→ PASSAGE PROVIDED
* * * * * * *

Today in Professional Ethics we're discussing an article about ethical failures in accounting. The author criticizes "academic accountants" for failing either to develop a theory of Generally Accepted Accounting Principles, or to take an active role in critiquing the accounting practices exemplified by the scandals involving Enron, Worldcom, and the accounting firm Arthur Andersen. The research they do, according to this author, is mainly methodological, and mainly read only by other academic researchers. In other words, the research does not serve the public interest.
The question follows: whose interest does it serve? I can only conclude that it serves the interest of the academics themselves.
Publishing, in academic fields with which I'm most familiar, primarily serves the purposes of advancing a claim to deserve tenure or promotion. It is always carefully--not to say obsessively--recorded in a c.v. and in tenure/promotion "files" (which tend to be muliple enormous three-ring binders containing every piece of anything that academic has touched). At major research universities, the benefits of tenure and promotion are often significant financially and in terms of prestige and job security. At most levels of higher education, the financial and prestige rewards are more modest, but job security is highly prized.
This has the result that the article suggested was endemic to academic accounting research. In class, I used academic philosophy as an example. In this field, there is a tacit but near-universally recognized division between publication that "counts" and that doesn't count. The publication that counts includes publication in peer reviewed professional journals, monographs published by academic presses, and, to a lesser extent, book chapters published by invitation of the editor of an anthology.

* * * * * * *

→ EXERCISE PROMPT
Copy the passage on academic research and publishing word for word, starting with "Publishing, in academic" and going on through "is highly prized.". The rows play no part in this.

* * * * * * *

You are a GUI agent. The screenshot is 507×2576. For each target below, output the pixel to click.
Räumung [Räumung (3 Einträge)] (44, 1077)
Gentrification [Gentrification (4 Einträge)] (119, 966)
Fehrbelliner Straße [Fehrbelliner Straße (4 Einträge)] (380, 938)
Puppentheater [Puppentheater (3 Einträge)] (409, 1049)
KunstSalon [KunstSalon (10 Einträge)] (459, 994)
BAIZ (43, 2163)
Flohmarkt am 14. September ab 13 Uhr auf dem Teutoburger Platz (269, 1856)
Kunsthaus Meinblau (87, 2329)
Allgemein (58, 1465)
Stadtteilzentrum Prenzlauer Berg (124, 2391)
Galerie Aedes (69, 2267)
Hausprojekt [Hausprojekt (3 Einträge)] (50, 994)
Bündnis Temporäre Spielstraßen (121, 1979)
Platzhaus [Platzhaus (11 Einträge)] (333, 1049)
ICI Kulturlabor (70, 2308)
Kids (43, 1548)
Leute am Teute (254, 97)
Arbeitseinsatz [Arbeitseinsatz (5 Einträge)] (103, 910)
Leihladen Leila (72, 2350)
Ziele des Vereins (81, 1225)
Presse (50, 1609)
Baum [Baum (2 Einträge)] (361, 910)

* * * * * * *

→ RESPONSE BELOW
Publishing, in academic fields with which I'm most familiar, primarily serves the purposes of advancing a claim to deserve tenure or promotion. It is always carefully--not to say obsessively--recorded in a c.v. and in tenure/promotion "files" (which tend to be muliple enormous three-ring binders containing every piece of anything that academic has touched). At major research universities, the benefits of tenure and promotion are often significant financially and in terms of prestige and job security. At most levels of higher education, the financial and prestige rewards are more modest, but job security is highly prized.